• [SUPPLIED PASSAGE]:
---*---

Yussuf Sané of Tostan spoke with Catherine Edwards on March 6, 2023. Click here to read the full conversation with insights highlighted.
Catherine Edwards: The questions that I’m going to ask will be about how you got started, what you’ve learned, what worked and what didn’t about what you’ve tried. Could you start by introducing yourself and the problem that your work is aiming to solve?
Yussuf Sané: I am Yussuf Sané. I’m currently the National Coordinator of Tostan in Guinea-Bissau, and I’m a member of the Program Leadership Team.
There is a set of problems that Tostan addresses, and they’re mostly related to access, to empowering formal and non-formal education, especially in the context where we work, where poverty is prevalent and there are deeply entrenched and harmful social norms that create and perpetuate an environment which doesn’t allow people, especially women and girls, to develop, realize and sustain their vision of community wellbeing. It’s an opportunity to mitigate poverty and shift these deeply entrenched harmful social norms by providing critical information to people, unleashing or uncovering their aspirations, and supporting people to gain new skills. These skills will eventually enable them to develop, realize, and sustain their own vision for community wellbeing.
Catherine Edwards: Could you go into a bit of detail about the steps you take to address those problems?
Yussuf Sané: We mostly partner with rural communities to implement Tostan’s flagship program, which is the Community Empowerment Program. It’s a holistic human rights based and community-led learning journey, as we call it, where community members engage and participate in classes throughout three years of the Community Empowerment Program. Community members have the opportunity to learn about human rights, democracy, problem solving, hygiene, health, literacy and numeracy, use of new technology to support their newly gained awareness and knowledge in literacy and development, and also management.
Communities are also organizing collective action around what they’re learning and the decisions that they’ve made around these areas, mostly around human rights. We are able to track the community’s progress towards their vision of wellbeing across five domains, and that’s governance, education, health, environment, and economic empowerment.
Catherine Edwards: What is the specific demographic of the people who you are working with directly? And also, how do you reach and engage those people?
Yussuf Sané: We work with mostly rural communities, I would say more than 95% of the program participants have not been to formal school or have not had access to formal education. This is the first structured learning opportunity that most of them have had during their lifetime. These are adults and youth. The youth participants are often between 15 to 29 years old and the adults are 30 and above. Between the ages of 18 and 29, they are also adults, but we separate them to ensure that everyone is more comfortable. Everyone feels that the space for sharing, especially when we’re discussing more sensitive issues, there’s a safe space for sharing. We ensure that an age group that can share with each other are often in the same cohort whilst an elderly age group is also separated.

---*---

• [ENTRIES SUPPLIED]:
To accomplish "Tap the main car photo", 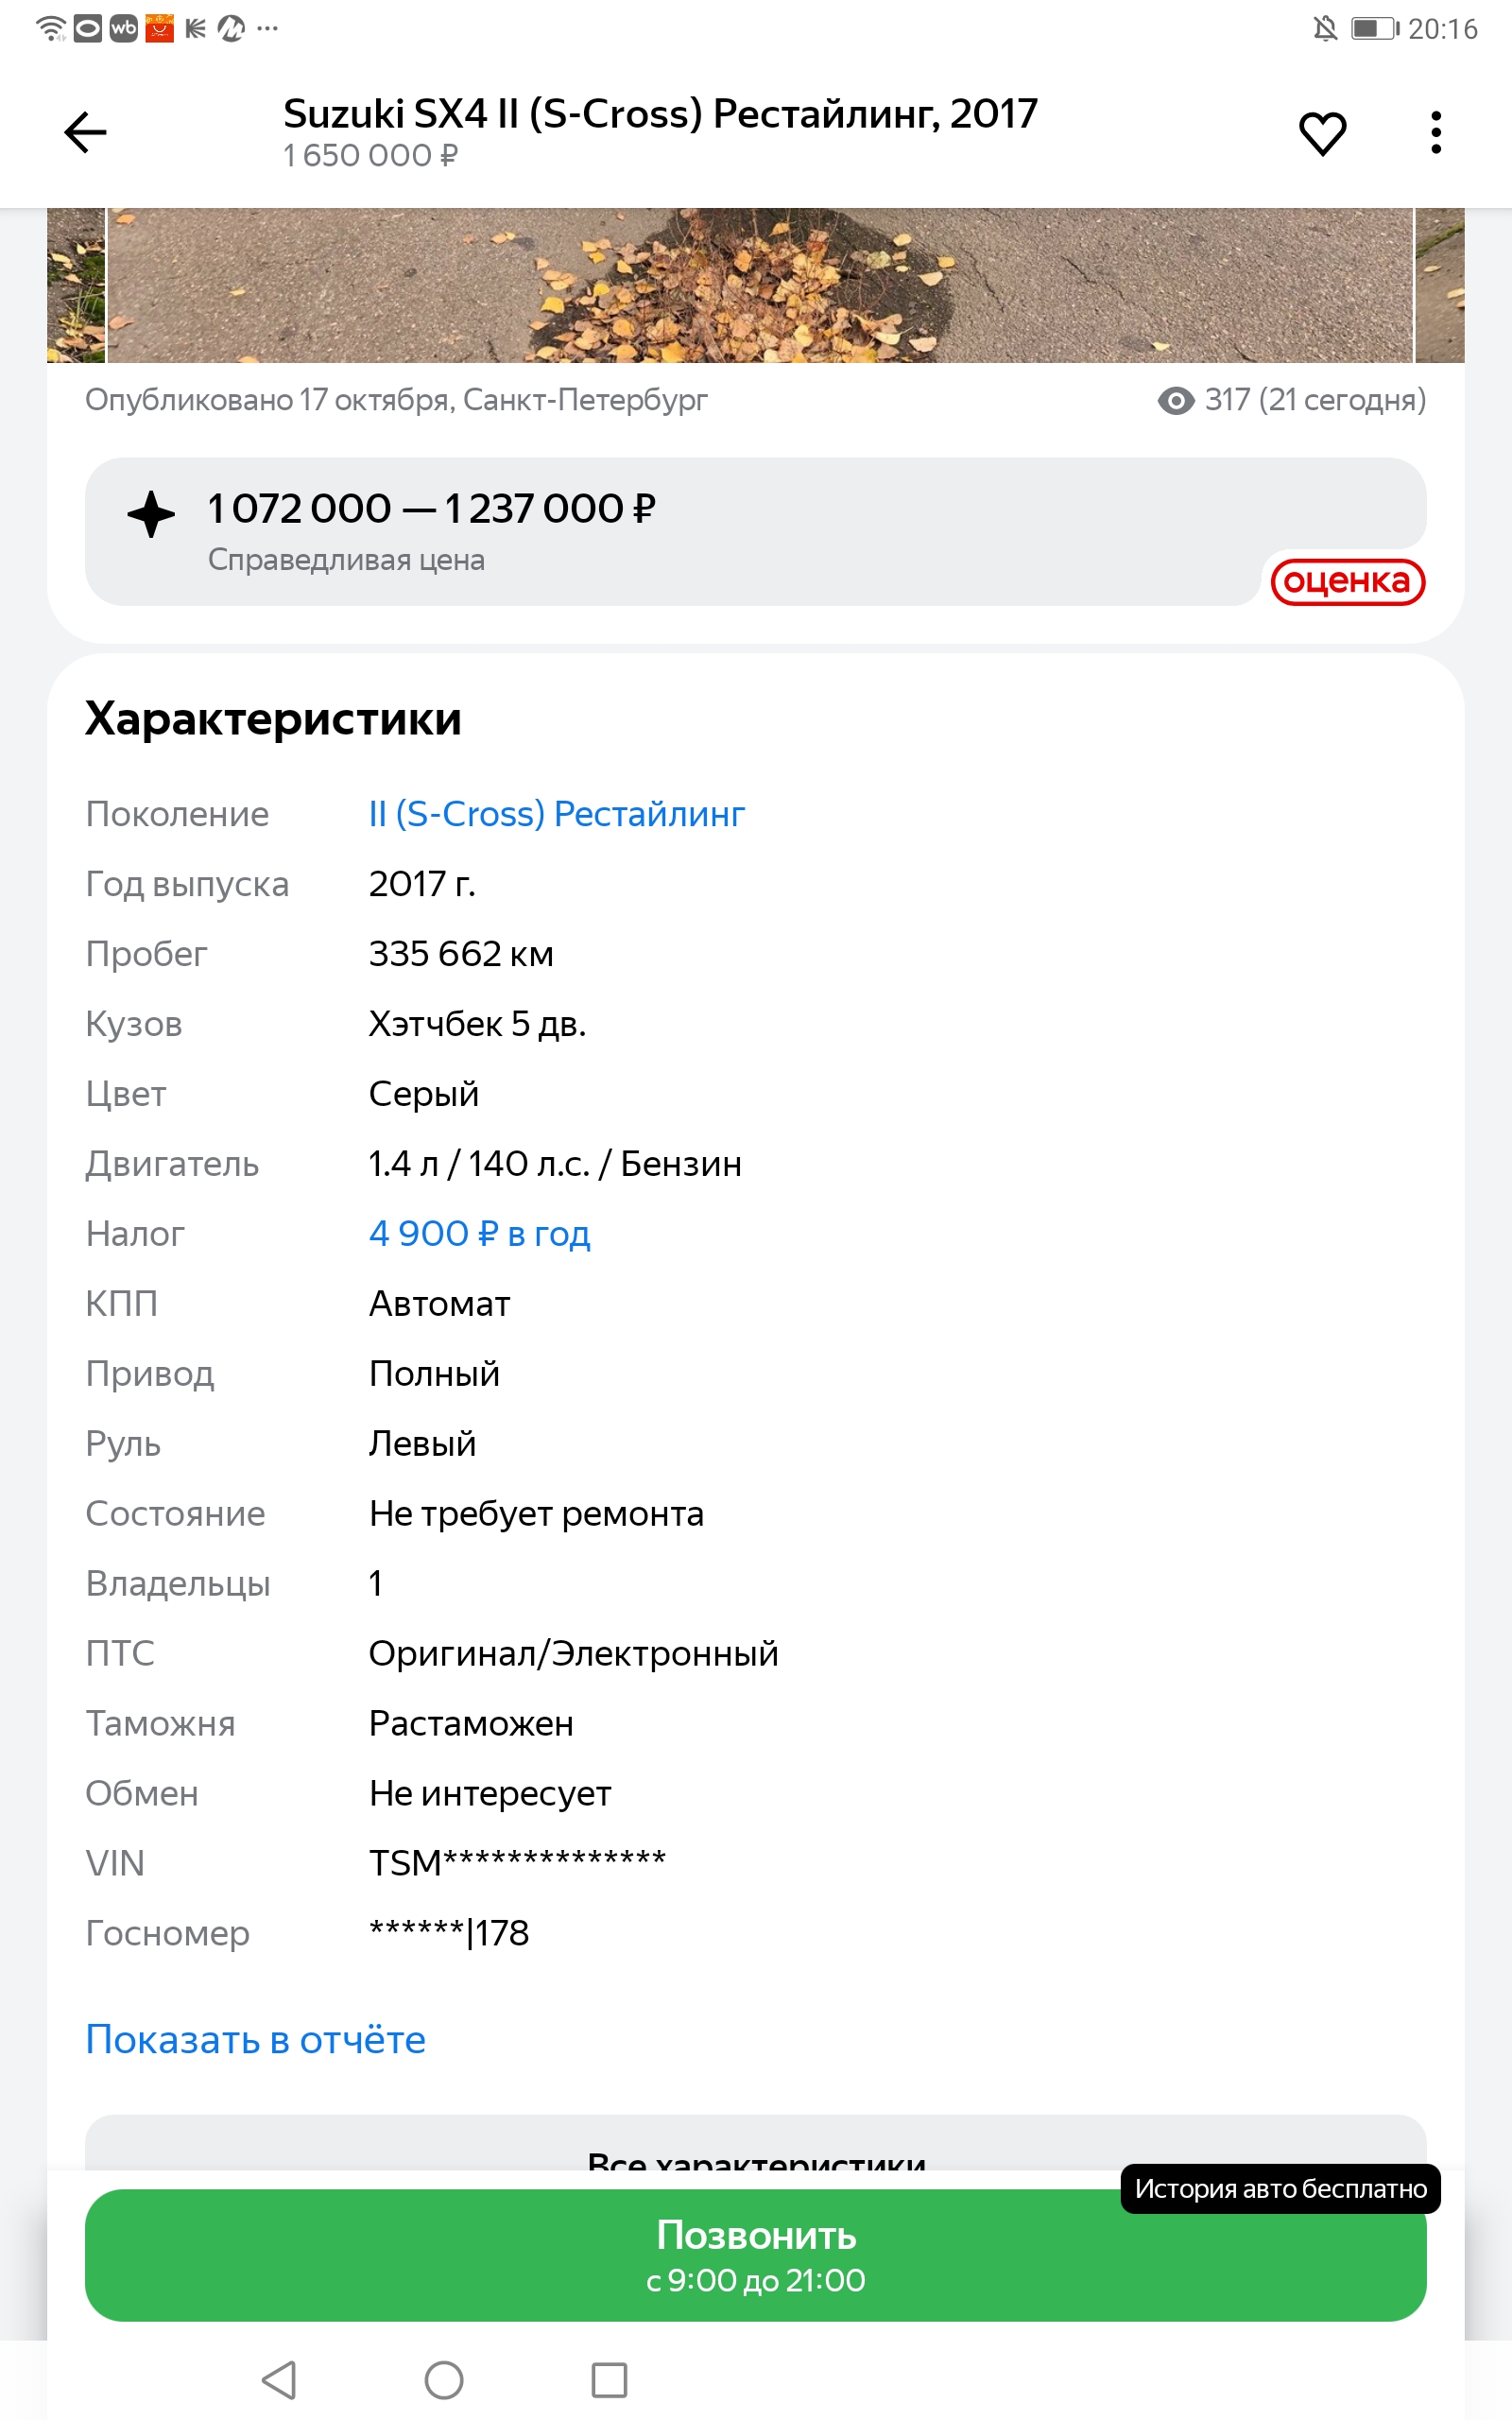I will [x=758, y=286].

---*---

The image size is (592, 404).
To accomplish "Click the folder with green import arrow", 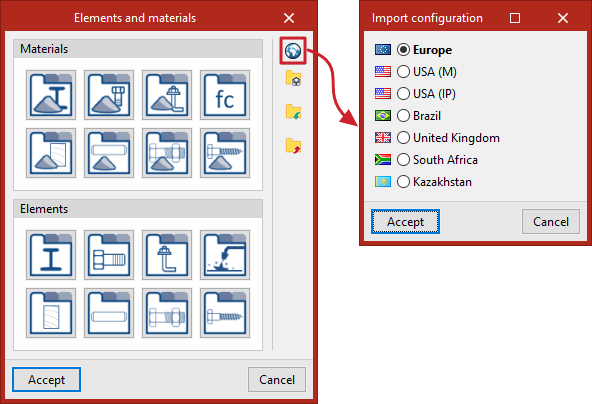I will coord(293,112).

---*---

• [REQUESTS]:
1. In the Tostan interview, why are youth and older participants put in separate cohorts? Answer in one to three sentences.
2. Pick up the Tostan interview after its last sentence and carry it on.
You won't need the lines for anything here.

• [ANSWER LIST]:
1. They are separated so that everyone feels more comfortable. Keeping together age groups that can share with each other gives them a safe space for sharing, especially when more sensitive issues are discussed.

2.
All of Tostan’s partner communities request the partnership. Some [do so] after having heard about Tostan on the radio, we have a radio program that enables current partner communities to share nationwide. In every country we’re working to share what they’re learning, how their lives have changed based on the knowledge they’ve gained, and what they’ve actually done with the new knowledge to transform their lives. Program participants have the opportunity on a weekly basis to share this. Communities that have not had this partnership yet learn, but they also gain interest and often they submit requests or applications for partnerships with the local administration or directly with Tostan’s office.
From the outset, any partnership between Tostan and a community is owned by the community because they seek Tostan out and they open up the space for the partnership. The community members also register to participate in the classes. The classes are usually between 50 to 70 participants, but we’ve found in recent years that number is going much higher than 70. For example, in Guinea-Bissau we have centers that have 155 participants. It was too difficult for one facilitator to manage, so we opened an additional center in that community to ensure that people were learning at the same level.
Catherine Edwards: What makes your approach different or distinctive compared to other things that are out there?
Yussuf Sané: I would say the community-led approach is very much an element of our success and it’s vital for sustainability. Decades of development efforts show that providing resources from outside of the community, or managing programs and projects wholly from outside of the community, doesn’t support the ownership of the process as much as a community led approach. What we’ve learned through Tostan’s experience and the creation of community management committees, which are decision making and collective action groups selected by community members themselves to lead the partnership in their village, is that by the time the three year program is over, the community management committees have complete ownership of the program and the process. The community management committees are a 17 member decision making leadership and collective action group selected by community members themselves, and they often have up to nine members who are women. This is very important that community members, communities are leading the process because partners come and partners go, but the community members stay. If we build the capacity of local human resources, we can certainly sustain our efforts more over the long term.
I would say also, trust. There are very human relational elements to Tostan’s success, and I believe that communities trust that we are there to support their vision of wellbeing rather than our own. I think starting off with what the community values is a key success for Tostan. What are the values of the community and how do they envision their future, their wellbeing, based on those values?
Catherine Edwards: How do you find that out?
Yussuf Sané: We do visioning exercises with the communities where they actually draw what their values look like, how people are relating with each other when they’re living in wellbeing, and when those values, when human rights are respected. What does the world look like for them? They have a visioning board that they use as a reference to navigate towards their vision of the future. They also engage in values deliberation, which is an assessment of what their vision of wellbeing is, and where they are today in terms of that vision. What are the attitudes, the practices, and the behaviors that contribute towards progress for them as individuals and as a community towards their vision of wellbeing.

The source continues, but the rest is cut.